Facts about First-Generation Students at AWC
- About 66% of AWC’s student population is made up of first-generation college goers, which is the largest percentage of any other community college in Arizona and one of the highest percentages of community colleges in the U.S.
- Roughly 40% of Arizona Western's faculty and staff members self-identify as being first-generation students.
History & Purpose of National First-Generation College Celebration
In 2017, the Council for Opportunity in Education (COE) and the Center for First-generation Student Success launched the inaugural First-Generation College Celebration! Given the continued success of this event, COE and the Center now partner to make this celebration an annual event.
We encourage colleges and universities to celebrate the success of first-generation college students, faculty, and staff on your campus in any and every way possible. Get creative! In previous years, institutions invited speakers and offered programming on first-generation student success, hosted lunch and learn events, kicked off mentoring programs, distributed first-gen swag, featured first-generation students on websites, and more! Consider how you can build relationships with colleagues, involve leadership, and use a First-Generation Celebration event as a galvanizing force across your campus community. Join us in advancing an asset-based national narrative on first-generation student experiences and outcomes. We use First-Generation College Celebrations to encourage campus communities to better understand the systemic barriers plaguing higher education and the supports necessary for this important and resilient population to continue thriving.
Why Celebrate on November 8
November 8 was selected as the date for the annual National First-Generation College Celebration to honor the anniversary of the signing of the Higher Education Act of 1965. The Higher Education Act (“HEA”) emerged out of President Lyndon B. Johnson’s War on Poverty. Much like other hallmark legislation of that era, such as the Civil Rights Act of 1964 and the Voting Rights Act of 1965, HEA was intended to help level a playing field that for too long had been weighed against Americans from minority and low-income backgrounds. In addition to creating federal grants and loan programs to help students finance their educations, the legislation made key investments in institutions of higher education. Additionally, HEA ushered in programs, particularly the Federal TRIO programs, necessary for postsecondary access, retention, and completion for low-income, potential first-generation college graduates.

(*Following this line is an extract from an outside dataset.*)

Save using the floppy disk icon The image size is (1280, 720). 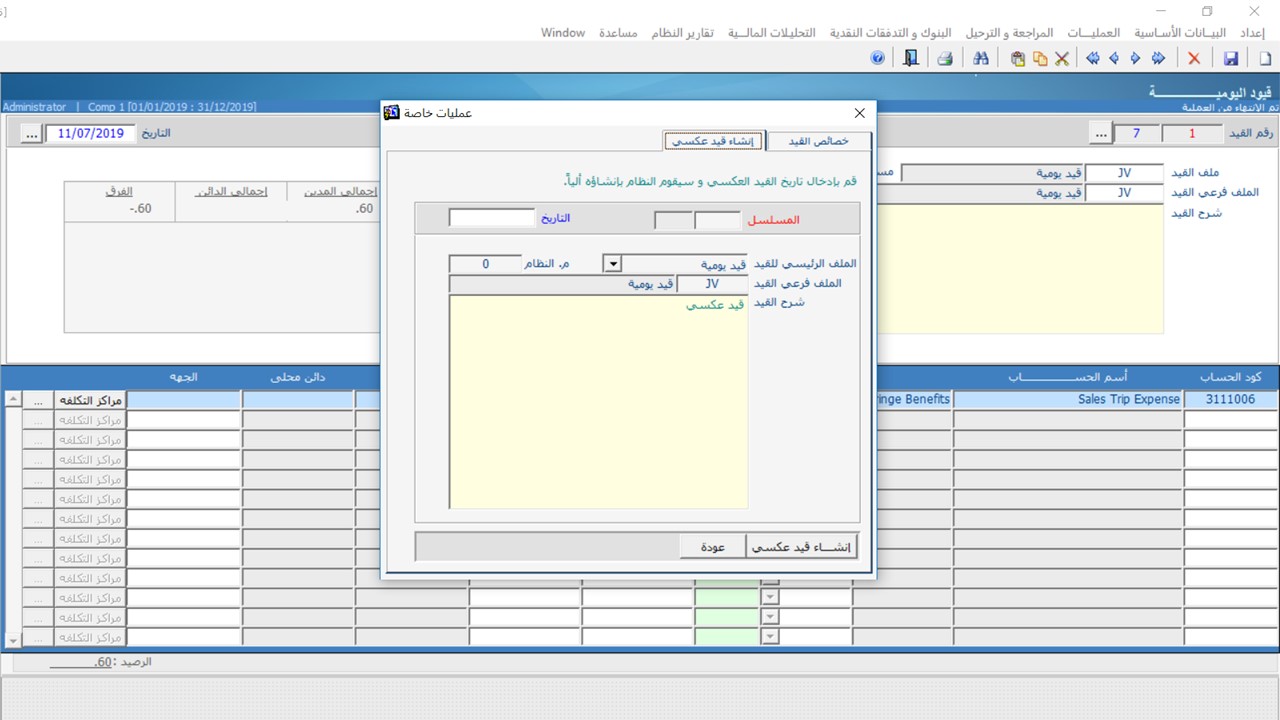[x=1231, y=59]
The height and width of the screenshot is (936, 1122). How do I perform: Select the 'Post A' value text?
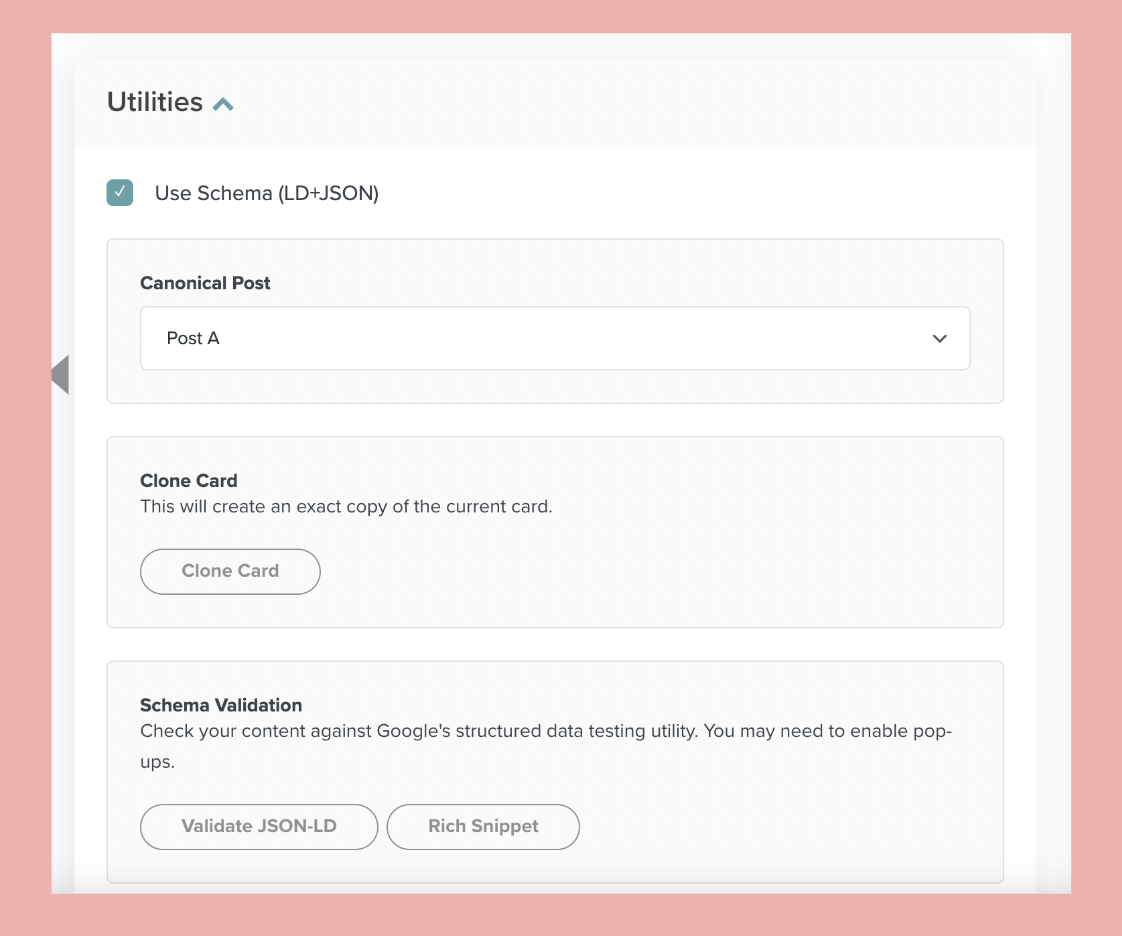coord(193,338)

Dr. Daniel P. Corr’s First-Generation College Student Story
I am Dr. Daniel P. Corr, proud president of Arizona Western College. I grew up the middle of five children in a working-class neighborhood on the south side of Chicago. My father graduated from high school on a Friday and reported to the Marines the following Monday. My mom married my father soon after graduating high school. Similarly, none of my aunts or uncles attended college. There just weren't too many people from the neighborhood who went to colleges. There were enough jobs working for the city or in manufacturing to make a decent living. (By the way Dad worked for 33 years in trucking and Mom was a homemaker)

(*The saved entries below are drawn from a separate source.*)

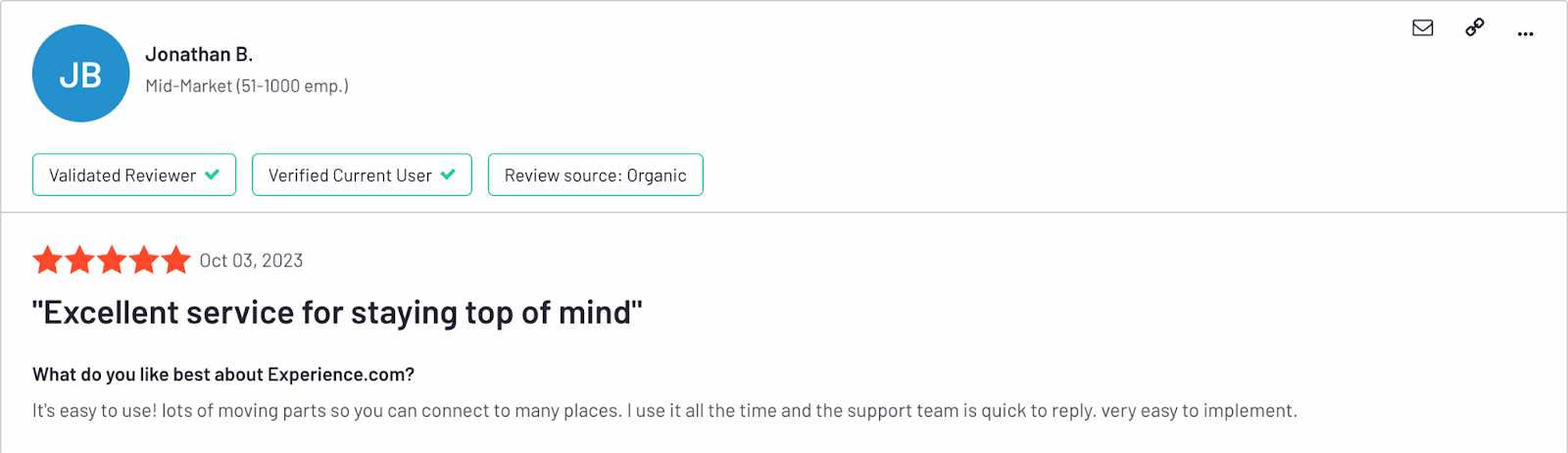The width and height of the screenshot is (1568, 453).
Task: Click "What do you like best about Experience.com?" heading
Action: click(x=223, y=375)
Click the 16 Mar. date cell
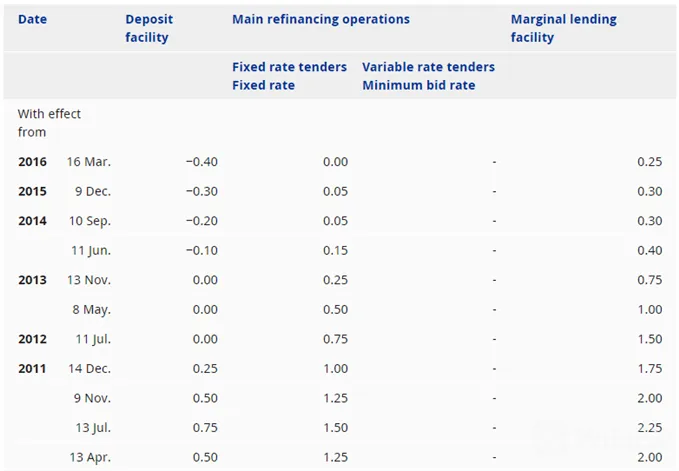This screenshot has width=679, height=471. pyautogui.click(x=89, y=162)
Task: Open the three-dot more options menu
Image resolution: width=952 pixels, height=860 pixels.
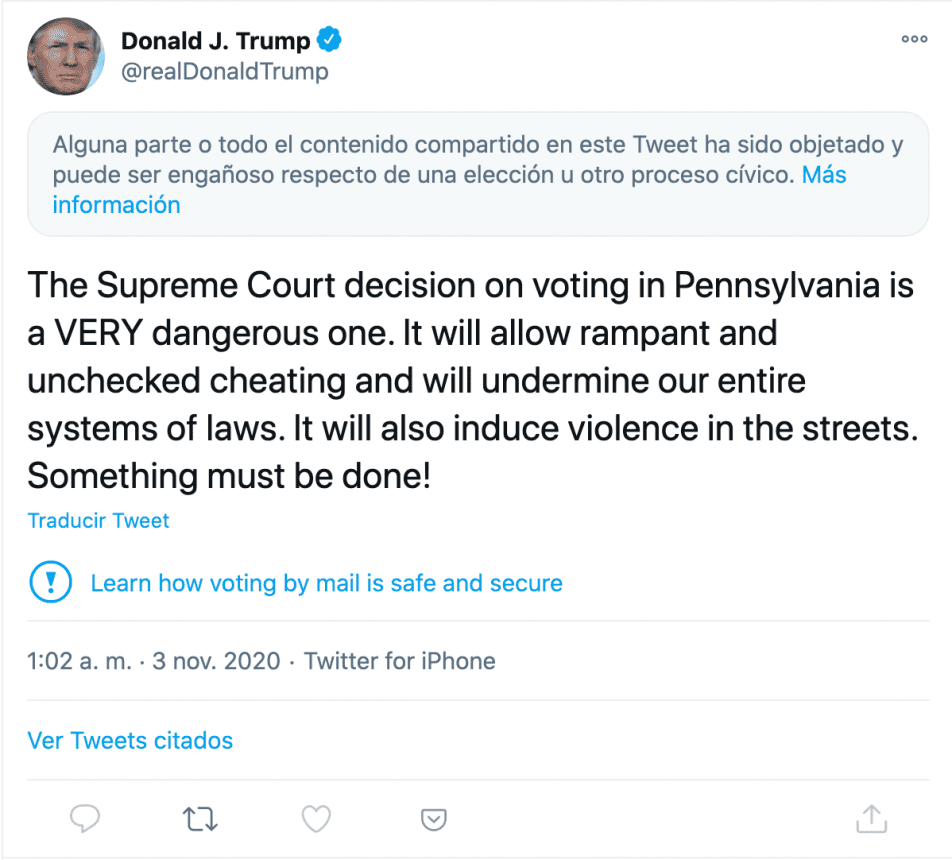Action: point(914,39)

My older brother and sister graduated high school and found jobs, but the economy was changing by the early 1980s. They were dead end jobs paying very little.
My story took a turn when my sister paid for me to attend St. Laurence high school in the suburbs. I was surrounded by folks for whom College was inevitable. I also realized that I could hang academically with my wealthier peers. There wasn't an "ah hah moment", but by the time I graduated high school I knew college was for me. Best part of the story.... both my younger sisters attended and graduated from college! - Dr. Daniel P Corr, President
First-generation students sometimes don't have a role model at home. They doubt they truly belong in a college environment. Financial aid is daunting. Registration is daunting. We wanted to very deliberately and proactively and quite audaciously say it would be the vision of this college to seek to eliminate poverty, and in order to do that, it's through education and attention on first-generation students.